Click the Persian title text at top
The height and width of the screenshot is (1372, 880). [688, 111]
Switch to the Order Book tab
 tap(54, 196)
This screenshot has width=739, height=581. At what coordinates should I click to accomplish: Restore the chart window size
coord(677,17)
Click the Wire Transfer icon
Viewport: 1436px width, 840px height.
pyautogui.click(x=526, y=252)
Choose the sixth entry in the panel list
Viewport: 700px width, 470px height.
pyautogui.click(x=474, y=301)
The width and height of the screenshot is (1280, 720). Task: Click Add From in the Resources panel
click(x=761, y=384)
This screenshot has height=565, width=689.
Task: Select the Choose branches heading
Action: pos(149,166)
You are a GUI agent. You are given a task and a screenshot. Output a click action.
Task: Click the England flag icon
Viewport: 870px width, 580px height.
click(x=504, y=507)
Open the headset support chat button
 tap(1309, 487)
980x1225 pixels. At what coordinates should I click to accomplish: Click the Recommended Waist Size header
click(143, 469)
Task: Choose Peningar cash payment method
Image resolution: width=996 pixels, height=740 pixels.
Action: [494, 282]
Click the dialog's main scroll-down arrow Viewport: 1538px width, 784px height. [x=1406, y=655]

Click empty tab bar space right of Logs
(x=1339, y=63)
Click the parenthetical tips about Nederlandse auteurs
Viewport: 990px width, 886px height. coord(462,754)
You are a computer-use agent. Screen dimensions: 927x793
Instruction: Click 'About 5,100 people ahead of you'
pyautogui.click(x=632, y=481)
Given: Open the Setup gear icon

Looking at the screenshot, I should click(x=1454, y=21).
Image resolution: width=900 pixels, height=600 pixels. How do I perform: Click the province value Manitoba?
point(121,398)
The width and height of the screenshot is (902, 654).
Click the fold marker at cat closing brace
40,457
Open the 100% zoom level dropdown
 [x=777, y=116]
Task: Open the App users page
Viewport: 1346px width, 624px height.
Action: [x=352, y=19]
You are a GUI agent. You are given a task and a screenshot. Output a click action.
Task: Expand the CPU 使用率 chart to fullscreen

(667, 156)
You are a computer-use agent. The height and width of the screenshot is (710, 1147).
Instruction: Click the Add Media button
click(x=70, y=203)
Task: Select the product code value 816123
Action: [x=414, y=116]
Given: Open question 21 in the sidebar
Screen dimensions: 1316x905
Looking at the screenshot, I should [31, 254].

-=-=-=-=-

● **WHAT YOU HAVE TO DO**: Filtering the entries above by the word "agent", copy each line that matches.

● **RESPONSE BELOW**:
You are a GUI agent. You are given a task and a screenshot. Output a click action.
You are a computer-use agent. Screen dimensions: 927x793
You are a GUI agent. You are given a task and a screenshot. Output a click action.
You are a computer-use agent. The height and width of the screenshot is (710, 1147).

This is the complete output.